Downloading data from https://storage.googleapis.com/tensorflow/tf-keras-datasets/mnist.npz
Train data shape:  (49000, 28, 28)
Train labels shape:  (49000,) int32
Validation data shape:  (1000, 28, 28)
Validation labels shape:  (1000,)
Test data shape:  (10000, 28, 28)
Test labels shape:  (10000,)


In [16]:
class Dataset(object):
    def __init__(self, X, y, batch_size, shuffle=False):
        """
        Construct a Dataset object to iterate over data X and labels y
        
        Inputs:
        - X: Numpy array of data, of any shape
        - y: Numpy array of labels, of any shape but with y.shape[0] == X.shape[0]
        - batch_size: Integer giving number of elements per minibatch
        - shuffle: (optional) Boolean, whether to shuffle the data on each epoch
        """
        assert X.shape[0] == y.shape[0], 'Got different numbers of data and labels'
        self.X, self.y = X, y
        self.batch_size, self.shuffle = batch_size, shuffle

    def __iter__(self):
        N, B = self.X.shape[0], self.batch_size
        idxs = np.arange(N)
        if self.shuffle:
            np.random.shuffle(idxs)
        return iter((self.X[i:i+B], self.y[i:i+B]) for i in range(0, N, B))
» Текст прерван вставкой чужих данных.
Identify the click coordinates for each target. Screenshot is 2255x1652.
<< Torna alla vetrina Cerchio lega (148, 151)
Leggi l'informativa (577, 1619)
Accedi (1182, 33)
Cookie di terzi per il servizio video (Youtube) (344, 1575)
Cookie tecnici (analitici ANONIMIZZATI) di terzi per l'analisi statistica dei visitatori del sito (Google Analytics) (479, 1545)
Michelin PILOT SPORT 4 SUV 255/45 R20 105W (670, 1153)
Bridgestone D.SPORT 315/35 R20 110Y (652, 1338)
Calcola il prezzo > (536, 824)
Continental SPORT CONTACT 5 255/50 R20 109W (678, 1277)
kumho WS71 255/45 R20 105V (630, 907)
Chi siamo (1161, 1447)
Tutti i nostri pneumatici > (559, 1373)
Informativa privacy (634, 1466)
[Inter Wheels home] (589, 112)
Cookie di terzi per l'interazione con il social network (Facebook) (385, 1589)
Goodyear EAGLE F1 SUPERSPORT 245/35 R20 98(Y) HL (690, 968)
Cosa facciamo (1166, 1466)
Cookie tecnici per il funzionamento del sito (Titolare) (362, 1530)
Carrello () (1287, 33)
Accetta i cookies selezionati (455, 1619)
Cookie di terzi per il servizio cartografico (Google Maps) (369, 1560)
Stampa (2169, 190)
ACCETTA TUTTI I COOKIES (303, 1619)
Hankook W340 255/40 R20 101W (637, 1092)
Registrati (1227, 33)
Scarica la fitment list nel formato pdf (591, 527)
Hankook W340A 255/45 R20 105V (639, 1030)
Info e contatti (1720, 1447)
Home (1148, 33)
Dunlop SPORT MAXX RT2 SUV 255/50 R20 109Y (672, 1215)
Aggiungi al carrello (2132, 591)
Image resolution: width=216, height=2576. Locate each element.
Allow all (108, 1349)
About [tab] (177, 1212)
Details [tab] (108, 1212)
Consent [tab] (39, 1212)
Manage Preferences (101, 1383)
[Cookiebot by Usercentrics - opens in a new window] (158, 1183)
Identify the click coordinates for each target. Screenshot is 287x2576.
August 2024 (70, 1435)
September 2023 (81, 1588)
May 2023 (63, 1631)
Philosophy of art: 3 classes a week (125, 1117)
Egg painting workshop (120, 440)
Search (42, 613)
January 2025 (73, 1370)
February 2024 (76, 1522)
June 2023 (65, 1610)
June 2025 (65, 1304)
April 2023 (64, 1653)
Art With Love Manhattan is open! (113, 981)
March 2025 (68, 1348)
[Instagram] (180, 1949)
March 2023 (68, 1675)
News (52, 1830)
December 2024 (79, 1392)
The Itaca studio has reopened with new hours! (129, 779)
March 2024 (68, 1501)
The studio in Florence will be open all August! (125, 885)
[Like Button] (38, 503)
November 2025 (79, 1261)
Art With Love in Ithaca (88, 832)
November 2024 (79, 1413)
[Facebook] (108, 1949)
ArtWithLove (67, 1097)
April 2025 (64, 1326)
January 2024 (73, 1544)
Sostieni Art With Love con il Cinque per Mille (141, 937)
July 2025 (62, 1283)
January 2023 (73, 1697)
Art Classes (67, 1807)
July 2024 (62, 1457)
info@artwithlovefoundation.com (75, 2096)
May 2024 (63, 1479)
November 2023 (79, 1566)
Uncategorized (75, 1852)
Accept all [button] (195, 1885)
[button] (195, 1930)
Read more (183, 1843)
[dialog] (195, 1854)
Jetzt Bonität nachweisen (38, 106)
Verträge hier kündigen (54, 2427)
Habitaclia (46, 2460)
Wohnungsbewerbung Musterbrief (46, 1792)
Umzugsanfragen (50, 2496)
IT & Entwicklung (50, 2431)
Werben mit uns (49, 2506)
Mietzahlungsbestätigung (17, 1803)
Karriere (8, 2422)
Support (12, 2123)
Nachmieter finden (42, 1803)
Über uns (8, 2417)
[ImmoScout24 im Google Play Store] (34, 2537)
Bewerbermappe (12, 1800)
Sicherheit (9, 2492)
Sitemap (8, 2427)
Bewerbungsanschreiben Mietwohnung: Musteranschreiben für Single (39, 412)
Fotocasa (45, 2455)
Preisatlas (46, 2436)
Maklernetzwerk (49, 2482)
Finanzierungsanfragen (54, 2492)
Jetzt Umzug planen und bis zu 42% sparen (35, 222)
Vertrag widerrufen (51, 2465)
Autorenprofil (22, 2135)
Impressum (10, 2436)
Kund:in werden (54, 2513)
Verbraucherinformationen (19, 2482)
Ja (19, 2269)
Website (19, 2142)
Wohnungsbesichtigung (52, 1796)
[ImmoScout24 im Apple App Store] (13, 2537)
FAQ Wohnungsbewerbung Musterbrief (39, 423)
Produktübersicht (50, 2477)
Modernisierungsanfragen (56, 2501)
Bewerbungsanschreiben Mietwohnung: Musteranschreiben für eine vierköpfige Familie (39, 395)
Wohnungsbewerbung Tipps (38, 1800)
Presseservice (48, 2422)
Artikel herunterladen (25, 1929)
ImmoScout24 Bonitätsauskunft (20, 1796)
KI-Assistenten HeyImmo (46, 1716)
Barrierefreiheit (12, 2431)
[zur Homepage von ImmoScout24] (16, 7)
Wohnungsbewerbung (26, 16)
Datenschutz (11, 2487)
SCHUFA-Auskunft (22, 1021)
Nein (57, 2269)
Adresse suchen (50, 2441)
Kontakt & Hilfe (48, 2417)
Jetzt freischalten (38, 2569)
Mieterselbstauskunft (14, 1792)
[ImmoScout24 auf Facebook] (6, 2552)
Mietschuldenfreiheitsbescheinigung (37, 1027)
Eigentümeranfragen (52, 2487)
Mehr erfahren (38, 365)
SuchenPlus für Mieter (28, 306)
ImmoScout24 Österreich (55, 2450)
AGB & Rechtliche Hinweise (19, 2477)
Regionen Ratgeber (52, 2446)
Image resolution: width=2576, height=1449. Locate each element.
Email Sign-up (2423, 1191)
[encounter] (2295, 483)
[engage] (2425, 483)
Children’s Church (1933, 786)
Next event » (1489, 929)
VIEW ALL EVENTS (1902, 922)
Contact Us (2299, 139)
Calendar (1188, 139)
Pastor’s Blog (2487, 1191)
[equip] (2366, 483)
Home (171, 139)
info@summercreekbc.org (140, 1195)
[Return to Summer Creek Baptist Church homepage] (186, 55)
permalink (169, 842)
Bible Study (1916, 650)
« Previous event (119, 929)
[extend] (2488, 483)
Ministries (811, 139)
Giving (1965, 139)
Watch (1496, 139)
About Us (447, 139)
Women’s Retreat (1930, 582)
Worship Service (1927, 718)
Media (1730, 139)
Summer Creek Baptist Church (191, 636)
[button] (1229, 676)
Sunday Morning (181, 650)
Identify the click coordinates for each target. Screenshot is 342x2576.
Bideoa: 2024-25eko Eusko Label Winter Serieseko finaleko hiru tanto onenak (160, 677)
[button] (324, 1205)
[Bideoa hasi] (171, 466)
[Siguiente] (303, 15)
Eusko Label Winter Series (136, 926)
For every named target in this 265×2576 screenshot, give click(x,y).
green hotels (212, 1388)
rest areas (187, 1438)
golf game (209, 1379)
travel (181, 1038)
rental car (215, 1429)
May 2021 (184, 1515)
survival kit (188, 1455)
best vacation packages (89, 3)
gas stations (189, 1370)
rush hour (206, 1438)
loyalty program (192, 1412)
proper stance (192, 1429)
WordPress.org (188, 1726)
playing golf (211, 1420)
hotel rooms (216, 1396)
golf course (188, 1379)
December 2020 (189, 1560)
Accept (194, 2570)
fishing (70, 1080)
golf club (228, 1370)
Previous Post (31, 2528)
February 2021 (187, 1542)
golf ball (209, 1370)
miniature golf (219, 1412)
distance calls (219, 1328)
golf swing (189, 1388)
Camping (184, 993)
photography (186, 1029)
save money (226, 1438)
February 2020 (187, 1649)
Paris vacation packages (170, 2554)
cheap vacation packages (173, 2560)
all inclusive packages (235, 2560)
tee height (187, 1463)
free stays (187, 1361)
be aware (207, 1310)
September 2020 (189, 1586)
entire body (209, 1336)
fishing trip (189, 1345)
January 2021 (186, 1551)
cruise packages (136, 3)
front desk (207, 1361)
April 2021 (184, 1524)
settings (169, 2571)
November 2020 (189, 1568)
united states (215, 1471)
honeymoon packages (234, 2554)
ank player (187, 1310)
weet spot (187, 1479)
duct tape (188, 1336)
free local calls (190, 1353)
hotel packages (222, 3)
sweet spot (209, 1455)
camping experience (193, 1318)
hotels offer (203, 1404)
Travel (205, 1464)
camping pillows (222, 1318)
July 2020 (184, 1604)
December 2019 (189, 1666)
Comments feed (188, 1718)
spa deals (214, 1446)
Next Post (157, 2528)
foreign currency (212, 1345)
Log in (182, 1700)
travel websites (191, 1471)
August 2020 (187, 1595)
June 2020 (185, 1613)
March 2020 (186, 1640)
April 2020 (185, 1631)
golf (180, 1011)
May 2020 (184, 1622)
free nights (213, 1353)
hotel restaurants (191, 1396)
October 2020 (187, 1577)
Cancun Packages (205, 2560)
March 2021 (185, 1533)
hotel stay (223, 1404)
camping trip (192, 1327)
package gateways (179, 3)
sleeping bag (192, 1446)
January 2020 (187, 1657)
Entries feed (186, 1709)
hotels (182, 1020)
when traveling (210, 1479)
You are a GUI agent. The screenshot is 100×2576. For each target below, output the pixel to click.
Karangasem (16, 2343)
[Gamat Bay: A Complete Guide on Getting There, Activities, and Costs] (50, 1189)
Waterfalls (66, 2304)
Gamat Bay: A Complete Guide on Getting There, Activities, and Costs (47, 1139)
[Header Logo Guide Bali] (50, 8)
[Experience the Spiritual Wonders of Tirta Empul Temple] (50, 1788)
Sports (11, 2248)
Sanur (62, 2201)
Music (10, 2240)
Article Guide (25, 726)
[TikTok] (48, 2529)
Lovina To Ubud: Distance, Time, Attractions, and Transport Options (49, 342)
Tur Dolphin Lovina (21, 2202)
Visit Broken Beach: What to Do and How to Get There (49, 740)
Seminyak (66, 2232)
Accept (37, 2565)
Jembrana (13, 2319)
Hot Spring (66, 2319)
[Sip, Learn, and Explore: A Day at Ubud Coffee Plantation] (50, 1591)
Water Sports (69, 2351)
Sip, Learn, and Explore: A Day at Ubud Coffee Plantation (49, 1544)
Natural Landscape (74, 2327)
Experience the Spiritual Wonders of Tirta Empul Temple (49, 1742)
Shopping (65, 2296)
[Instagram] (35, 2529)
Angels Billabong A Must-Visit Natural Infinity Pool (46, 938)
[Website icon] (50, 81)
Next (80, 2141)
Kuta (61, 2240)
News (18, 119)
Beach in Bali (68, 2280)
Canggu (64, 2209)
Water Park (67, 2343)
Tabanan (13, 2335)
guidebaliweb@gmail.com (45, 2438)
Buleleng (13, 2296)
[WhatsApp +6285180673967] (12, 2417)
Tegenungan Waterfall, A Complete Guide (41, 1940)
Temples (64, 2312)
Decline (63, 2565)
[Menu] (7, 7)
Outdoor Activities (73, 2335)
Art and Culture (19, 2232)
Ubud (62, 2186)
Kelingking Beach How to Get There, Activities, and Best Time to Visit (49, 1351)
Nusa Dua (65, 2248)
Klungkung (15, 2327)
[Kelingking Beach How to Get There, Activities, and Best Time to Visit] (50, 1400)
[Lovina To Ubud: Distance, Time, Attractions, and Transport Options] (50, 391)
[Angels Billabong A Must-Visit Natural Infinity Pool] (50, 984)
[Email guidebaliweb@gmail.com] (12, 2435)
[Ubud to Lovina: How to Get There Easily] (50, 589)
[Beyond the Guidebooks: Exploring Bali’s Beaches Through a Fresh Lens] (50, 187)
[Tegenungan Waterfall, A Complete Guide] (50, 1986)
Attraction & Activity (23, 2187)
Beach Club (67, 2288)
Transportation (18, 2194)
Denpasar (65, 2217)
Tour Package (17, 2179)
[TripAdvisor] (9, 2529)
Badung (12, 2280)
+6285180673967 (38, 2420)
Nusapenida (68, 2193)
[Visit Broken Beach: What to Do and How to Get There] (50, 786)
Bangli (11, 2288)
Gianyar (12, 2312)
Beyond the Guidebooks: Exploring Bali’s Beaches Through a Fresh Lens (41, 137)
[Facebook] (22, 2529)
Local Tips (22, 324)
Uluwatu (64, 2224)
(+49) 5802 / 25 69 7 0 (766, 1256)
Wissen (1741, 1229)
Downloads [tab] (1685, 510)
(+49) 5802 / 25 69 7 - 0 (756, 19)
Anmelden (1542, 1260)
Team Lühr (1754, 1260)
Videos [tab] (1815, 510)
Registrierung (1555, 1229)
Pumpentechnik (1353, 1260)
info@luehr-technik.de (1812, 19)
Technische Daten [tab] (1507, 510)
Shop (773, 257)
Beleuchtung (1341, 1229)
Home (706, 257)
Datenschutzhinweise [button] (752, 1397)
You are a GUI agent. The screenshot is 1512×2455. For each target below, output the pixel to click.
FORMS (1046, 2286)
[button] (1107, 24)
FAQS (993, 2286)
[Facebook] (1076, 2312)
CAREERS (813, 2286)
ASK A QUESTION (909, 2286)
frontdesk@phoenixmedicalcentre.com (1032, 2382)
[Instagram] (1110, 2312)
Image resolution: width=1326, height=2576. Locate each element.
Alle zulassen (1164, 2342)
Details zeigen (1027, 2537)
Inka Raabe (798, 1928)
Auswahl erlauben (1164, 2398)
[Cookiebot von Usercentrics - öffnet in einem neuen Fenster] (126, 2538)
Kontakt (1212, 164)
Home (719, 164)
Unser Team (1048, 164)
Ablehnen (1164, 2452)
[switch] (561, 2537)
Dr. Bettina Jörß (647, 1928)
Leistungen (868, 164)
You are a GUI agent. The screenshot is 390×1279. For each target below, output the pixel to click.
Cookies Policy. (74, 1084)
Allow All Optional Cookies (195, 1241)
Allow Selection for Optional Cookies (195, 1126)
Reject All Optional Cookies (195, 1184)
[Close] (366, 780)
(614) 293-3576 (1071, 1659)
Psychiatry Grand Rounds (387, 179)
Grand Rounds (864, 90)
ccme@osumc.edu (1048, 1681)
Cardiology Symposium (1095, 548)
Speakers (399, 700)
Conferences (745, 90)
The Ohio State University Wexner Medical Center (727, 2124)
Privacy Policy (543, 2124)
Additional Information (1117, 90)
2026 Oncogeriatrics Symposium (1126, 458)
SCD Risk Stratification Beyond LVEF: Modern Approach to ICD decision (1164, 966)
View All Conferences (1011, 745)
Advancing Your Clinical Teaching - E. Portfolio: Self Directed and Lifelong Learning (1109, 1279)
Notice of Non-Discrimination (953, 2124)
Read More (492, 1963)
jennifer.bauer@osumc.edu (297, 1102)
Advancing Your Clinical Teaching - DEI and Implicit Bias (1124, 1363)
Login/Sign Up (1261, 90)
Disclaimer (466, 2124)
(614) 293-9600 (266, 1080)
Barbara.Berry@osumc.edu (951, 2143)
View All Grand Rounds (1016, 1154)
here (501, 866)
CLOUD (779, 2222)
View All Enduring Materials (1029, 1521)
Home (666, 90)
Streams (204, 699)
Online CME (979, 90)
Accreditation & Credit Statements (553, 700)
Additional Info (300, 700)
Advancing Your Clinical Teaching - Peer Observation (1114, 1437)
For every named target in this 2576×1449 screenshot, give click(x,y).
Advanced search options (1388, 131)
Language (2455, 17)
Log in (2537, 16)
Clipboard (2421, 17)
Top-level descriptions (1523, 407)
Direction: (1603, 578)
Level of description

X_train, y_train, X_val, y_val, X_test, y_test = load_data()
X_train = X_train.reshape(-1, 28, 28, 1)
X_val = X_val.reshape(-1, 28, 28, 1)
X_test = X_test.reshape(-1, 28, 28, 1)
train_dset = Dataset(X_train, y_train, batch_size=64, shuffle=True)
val_dset = Dataset(X_val, y_val, batch_size=64, shuffle=False)
test_dset = Dataset(X_test, y_test, batch_size=64)

In [4]:
# We can iterate through a dataset like this:
for t, (x, y) in enumerate(train_dset):
    print(t, x.shape, y.shape)
    if t > 5: break

0 (64, 28, 28) (64,)
1 (64, 28, 28) (64,)
2 (64, 28, 28) (64,)
3 (64, 28, 28) (64,)
4 (64, 28, 28) (64,)
5 (64, 28, 28) (64,)
6 (64, 28, 28) (64,)


#  Keras Model Subclassing API


Для реализации собственной модели с помощью Keras Model Subclassing API необходимо выполнить следующие шаги:

1) Определить новый класс, который является наследником tf.keras.Model.

2) В методе __init__() определить все необходимые слои из модуля tf.keras.layer

3) Реализовать прямой проход в методе call() на основе слоев, объявленных в __init__()

Ниже приведен пример использования keras API для определения двухслойной полносвязной сети. 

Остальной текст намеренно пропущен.